What I'm curious about are the cases where it is extremely obvious that one
song is based on another, and no one says anything.

Case in point: "Jolly Roger" by Adam and the Ants [1], from 1980. This is
extremely similar to "The March of the MacGregors" by Ennio Morricone, from
the 1966 film "Seven Guns for the MacGregors" [2].

It's not only the same melody, "Jolly Roger" is also largely the same
arrangement.

[1] [https://www.youtube.com/watch?v=hc_-
vSIy3fY](https://www.youtube.com/watch?v=hc_-vSIy3fY)

[2]
[https://www.youtube.com/watch?v=N5JQ1JTsJ4k](https://www.youtube.com/watch?v=N5JQ1JTsJ4k)

------
camjohnson26
Anecdotal, but I’m a big fan of Lecrae’s music and Joyful Noise was probably
the biggest hit in Christian hip hop of the time. First time I heard Dark
Horse on the radio I laughed and told a friend that they totally ripped off
Joyful Noise, it was very obvious since that riff is the focal point of the
song. Don’t know if I agree with the lawsuit but the similarities are there.

Joyful Noise: [https://youtu.be/jTLeHuvHXuk](https://youtu.be/jTLeHuvHXuk)

Dark horse: [https://youtu.be/0KSOMA3QBU0](https://youtu.be/0KSOMA3QBU0)

------
acomjean
This is direct fallout from the Marvin Gaye Estate/ Robin Thicke "blurred
lines" lawsuit mentioned in the article.

Those songs aren't that similar (the jury didn't even hear both songs if I
remember correctly), and after the verdict wasn't corrected on appeal the
stage was set for more of these. The "easy money" angle of results (5 million
to the estate of a singer for a 70s song.... just get lawyers).

It seems likely we are going to see more and more of these lawsuits.

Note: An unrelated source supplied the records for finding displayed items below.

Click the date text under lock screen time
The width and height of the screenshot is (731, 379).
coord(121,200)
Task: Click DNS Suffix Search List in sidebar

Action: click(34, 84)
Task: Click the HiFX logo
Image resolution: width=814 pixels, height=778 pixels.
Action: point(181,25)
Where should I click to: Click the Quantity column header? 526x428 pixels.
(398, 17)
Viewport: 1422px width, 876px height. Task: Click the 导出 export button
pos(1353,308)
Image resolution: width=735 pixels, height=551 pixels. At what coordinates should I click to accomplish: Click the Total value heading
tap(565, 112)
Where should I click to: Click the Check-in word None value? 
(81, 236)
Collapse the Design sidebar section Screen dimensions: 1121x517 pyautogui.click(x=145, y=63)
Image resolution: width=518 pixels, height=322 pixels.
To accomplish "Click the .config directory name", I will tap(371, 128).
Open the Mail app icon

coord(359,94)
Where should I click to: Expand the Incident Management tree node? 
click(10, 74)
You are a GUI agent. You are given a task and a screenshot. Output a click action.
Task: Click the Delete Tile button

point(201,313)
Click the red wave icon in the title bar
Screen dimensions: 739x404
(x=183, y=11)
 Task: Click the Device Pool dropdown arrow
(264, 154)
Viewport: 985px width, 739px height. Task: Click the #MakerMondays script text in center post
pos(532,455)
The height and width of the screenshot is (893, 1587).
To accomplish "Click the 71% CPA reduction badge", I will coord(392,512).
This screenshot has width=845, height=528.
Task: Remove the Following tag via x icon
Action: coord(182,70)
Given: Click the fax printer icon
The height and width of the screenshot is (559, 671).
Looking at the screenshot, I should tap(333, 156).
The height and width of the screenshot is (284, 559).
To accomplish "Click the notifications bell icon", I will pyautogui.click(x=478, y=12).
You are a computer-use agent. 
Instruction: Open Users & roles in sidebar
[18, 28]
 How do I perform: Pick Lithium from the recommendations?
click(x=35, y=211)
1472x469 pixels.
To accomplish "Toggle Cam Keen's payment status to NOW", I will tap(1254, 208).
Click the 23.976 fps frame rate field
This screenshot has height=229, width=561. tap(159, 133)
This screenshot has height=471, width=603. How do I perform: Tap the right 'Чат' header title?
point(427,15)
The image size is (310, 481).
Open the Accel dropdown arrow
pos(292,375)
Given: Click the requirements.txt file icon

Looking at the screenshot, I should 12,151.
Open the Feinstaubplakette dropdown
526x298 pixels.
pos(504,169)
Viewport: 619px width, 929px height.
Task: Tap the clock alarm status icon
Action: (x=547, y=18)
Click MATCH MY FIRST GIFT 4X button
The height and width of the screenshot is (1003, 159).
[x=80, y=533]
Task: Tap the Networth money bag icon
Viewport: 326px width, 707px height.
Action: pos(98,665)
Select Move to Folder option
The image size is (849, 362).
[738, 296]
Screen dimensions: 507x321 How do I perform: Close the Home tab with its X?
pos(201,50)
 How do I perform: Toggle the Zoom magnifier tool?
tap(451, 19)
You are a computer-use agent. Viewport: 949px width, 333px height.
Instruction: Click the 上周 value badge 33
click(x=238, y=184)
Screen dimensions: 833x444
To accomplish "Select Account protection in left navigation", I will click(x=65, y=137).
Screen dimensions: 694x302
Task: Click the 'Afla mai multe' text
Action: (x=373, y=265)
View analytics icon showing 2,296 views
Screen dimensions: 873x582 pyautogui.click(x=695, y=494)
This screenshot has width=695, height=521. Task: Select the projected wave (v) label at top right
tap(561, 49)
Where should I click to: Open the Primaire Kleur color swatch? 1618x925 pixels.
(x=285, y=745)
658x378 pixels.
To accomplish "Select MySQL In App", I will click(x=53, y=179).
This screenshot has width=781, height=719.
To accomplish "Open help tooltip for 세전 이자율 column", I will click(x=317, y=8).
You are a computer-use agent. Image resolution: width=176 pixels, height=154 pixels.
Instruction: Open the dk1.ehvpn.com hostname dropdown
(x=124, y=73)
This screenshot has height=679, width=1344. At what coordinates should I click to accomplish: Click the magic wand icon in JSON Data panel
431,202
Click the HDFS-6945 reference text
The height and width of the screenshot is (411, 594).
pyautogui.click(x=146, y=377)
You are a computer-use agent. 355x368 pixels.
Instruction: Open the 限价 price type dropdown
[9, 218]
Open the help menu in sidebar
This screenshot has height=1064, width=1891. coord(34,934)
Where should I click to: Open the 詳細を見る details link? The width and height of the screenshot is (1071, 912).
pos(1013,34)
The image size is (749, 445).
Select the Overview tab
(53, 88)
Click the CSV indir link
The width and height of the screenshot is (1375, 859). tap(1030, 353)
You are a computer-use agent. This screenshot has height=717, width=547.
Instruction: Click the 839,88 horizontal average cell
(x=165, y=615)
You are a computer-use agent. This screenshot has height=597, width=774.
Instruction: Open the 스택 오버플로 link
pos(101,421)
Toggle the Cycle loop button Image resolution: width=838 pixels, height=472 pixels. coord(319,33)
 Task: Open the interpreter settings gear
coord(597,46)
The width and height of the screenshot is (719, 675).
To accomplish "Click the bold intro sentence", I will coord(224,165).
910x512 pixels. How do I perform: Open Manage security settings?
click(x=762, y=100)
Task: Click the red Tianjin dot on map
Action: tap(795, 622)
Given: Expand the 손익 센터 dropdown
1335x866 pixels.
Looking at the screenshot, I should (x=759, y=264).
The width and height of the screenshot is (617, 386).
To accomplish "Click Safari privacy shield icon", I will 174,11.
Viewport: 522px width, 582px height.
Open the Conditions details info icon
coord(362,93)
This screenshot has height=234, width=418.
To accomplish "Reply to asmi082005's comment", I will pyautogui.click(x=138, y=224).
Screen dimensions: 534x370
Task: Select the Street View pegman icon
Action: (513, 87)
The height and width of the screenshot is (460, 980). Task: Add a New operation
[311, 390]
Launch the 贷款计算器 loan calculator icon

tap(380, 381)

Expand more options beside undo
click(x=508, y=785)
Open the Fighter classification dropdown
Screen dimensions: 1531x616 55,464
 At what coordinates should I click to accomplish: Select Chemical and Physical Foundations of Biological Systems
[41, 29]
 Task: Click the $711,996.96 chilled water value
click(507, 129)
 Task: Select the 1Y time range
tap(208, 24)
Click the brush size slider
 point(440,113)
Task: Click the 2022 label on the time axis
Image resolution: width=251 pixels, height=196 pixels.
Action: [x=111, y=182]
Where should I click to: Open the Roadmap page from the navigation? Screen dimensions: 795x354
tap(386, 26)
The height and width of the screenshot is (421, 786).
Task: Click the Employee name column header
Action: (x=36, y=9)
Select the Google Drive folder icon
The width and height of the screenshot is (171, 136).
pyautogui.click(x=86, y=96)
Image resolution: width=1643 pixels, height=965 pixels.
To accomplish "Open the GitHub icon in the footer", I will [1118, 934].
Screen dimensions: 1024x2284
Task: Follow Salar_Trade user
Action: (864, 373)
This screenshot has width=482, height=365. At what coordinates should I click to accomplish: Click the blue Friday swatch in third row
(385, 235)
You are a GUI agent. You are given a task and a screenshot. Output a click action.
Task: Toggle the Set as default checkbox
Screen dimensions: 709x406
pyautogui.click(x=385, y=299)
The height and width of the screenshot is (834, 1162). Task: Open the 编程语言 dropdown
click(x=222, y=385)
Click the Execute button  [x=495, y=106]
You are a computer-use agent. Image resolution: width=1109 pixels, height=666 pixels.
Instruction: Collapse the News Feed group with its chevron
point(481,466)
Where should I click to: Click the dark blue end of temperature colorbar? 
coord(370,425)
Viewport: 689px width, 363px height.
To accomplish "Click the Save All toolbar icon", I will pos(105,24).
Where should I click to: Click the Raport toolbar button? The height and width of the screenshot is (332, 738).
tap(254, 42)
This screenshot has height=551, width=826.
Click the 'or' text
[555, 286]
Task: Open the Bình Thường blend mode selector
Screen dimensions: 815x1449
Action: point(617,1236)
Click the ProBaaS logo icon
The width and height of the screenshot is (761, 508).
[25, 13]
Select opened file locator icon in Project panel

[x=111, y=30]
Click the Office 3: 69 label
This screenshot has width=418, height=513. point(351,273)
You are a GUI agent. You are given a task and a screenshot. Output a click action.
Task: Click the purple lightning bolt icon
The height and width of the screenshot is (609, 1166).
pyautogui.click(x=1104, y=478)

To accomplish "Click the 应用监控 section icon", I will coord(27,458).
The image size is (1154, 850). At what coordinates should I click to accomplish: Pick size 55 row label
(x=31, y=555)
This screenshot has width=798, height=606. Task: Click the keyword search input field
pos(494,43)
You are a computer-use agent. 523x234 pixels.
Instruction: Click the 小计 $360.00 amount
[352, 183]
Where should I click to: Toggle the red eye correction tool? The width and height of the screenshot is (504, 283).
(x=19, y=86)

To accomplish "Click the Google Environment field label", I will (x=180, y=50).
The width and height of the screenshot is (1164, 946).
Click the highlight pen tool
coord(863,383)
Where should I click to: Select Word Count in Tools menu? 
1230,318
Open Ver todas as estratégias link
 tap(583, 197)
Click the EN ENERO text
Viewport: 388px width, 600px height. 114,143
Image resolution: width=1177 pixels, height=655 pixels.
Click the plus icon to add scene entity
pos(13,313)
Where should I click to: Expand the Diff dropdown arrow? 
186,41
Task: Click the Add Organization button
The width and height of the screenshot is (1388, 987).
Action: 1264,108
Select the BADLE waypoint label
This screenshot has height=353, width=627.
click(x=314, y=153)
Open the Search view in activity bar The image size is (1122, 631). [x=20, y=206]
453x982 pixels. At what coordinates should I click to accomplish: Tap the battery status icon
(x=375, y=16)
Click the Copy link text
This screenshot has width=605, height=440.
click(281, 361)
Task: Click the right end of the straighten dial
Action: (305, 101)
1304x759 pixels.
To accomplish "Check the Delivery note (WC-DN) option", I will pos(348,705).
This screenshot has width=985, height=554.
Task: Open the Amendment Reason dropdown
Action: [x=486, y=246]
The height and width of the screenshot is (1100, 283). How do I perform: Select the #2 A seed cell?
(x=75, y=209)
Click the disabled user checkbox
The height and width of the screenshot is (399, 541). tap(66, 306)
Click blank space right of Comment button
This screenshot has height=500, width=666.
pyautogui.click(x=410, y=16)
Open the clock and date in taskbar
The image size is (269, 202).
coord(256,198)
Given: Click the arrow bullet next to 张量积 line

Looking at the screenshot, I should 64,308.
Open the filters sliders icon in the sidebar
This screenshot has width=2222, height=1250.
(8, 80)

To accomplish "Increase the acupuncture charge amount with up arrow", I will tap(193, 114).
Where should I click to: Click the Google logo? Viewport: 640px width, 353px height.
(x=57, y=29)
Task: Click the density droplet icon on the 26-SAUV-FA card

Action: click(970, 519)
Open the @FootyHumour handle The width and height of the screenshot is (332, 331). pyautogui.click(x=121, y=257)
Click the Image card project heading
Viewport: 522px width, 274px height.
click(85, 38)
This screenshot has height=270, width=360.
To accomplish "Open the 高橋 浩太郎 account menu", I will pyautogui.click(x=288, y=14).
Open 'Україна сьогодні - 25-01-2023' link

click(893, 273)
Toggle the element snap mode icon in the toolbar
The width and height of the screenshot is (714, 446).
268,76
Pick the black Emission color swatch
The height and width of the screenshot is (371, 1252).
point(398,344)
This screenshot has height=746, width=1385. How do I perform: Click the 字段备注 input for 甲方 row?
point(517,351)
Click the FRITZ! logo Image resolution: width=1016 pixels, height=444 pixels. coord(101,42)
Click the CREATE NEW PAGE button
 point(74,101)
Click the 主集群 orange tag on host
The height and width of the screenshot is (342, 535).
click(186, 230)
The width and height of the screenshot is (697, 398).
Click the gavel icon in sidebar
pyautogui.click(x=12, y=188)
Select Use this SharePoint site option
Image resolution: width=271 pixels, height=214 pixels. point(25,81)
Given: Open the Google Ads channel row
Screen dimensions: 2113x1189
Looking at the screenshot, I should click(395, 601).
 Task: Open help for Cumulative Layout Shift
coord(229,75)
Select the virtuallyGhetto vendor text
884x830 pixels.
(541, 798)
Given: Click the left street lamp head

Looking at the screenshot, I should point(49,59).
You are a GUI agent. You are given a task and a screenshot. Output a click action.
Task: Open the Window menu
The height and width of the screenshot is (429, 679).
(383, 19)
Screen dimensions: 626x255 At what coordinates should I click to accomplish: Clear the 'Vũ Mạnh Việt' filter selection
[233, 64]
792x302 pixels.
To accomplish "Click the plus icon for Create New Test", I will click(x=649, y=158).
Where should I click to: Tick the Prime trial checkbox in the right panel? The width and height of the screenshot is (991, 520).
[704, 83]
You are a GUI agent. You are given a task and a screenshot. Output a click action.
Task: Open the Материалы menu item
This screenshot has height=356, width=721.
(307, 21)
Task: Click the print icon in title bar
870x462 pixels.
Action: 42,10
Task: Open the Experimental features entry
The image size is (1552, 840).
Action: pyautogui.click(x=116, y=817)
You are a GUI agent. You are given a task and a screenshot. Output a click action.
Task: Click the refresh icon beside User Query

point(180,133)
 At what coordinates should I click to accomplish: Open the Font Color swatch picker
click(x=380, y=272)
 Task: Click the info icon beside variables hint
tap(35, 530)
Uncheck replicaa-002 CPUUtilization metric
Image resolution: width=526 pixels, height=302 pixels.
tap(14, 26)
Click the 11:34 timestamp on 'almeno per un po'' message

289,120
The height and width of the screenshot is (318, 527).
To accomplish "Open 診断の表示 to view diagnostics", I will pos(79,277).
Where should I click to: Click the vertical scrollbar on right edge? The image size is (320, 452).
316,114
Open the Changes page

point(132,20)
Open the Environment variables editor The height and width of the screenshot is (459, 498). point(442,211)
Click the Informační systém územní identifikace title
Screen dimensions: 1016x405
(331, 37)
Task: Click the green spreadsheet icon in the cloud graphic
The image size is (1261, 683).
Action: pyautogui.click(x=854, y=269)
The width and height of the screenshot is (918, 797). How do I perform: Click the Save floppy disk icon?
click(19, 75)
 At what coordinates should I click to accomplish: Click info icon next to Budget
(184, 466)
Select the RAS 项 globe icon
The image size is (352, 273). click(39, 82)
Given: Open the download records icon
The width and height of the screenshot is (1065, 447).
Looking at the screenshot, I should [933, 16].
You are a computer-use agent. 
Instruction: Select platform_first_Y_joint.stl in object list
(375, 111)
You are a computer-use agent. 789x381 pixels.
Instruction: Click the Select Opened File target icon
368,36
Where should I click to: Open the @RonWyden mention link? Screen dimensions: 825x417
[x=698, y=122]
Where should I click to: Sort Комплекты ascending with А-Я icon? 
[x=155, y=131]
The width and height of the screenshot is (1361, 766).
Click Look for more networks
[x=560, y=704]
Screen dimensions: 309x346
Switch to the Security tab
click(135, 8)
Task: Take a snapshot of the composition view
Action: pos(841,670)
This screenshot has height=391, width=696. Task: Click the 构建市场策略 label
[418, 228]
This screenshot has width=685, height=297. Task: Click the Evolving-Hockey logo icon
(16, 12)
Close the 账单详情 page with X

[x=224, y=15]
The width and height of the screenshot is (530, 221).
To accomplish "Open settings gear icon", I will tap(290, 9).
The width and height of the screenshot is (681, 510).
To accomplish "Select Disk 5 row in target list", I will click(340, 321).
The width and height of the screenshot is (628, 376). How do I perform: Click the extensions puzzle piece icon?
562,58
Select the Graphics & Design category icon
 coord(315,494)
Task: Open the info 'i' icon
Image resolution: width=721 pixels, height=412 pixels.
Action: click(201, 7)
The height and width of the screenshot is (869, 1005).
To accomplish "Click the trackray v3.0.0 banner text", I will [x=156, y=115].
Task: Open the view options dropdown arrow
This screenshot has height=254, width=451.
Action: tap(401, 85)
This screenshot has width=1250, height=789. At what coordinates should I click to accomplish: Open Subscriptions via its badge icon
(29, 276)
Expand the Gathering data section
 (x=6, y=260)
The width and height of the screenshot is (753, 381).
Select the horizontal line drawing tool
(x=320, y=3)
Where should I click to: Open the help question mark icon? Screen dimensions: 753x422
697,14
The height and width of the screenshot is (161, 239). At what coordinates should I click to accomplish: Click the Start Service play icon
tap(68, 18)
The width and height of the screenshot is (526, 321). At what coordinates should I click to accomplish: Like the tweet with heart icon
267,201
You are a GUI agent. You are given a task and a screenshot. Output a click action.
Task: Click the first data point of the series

Sort of a
sad state.

------
segmondy
What a schadenfreude for me. I see most people are saying it sucks, I for one
can cheer on. Screw the music, movie and media industry. Tons of laws and
garbage we suffer on the internet today is because of them and their lobbying
efforts. There approach towards everything has been litigation hell, let them
feel their own pain.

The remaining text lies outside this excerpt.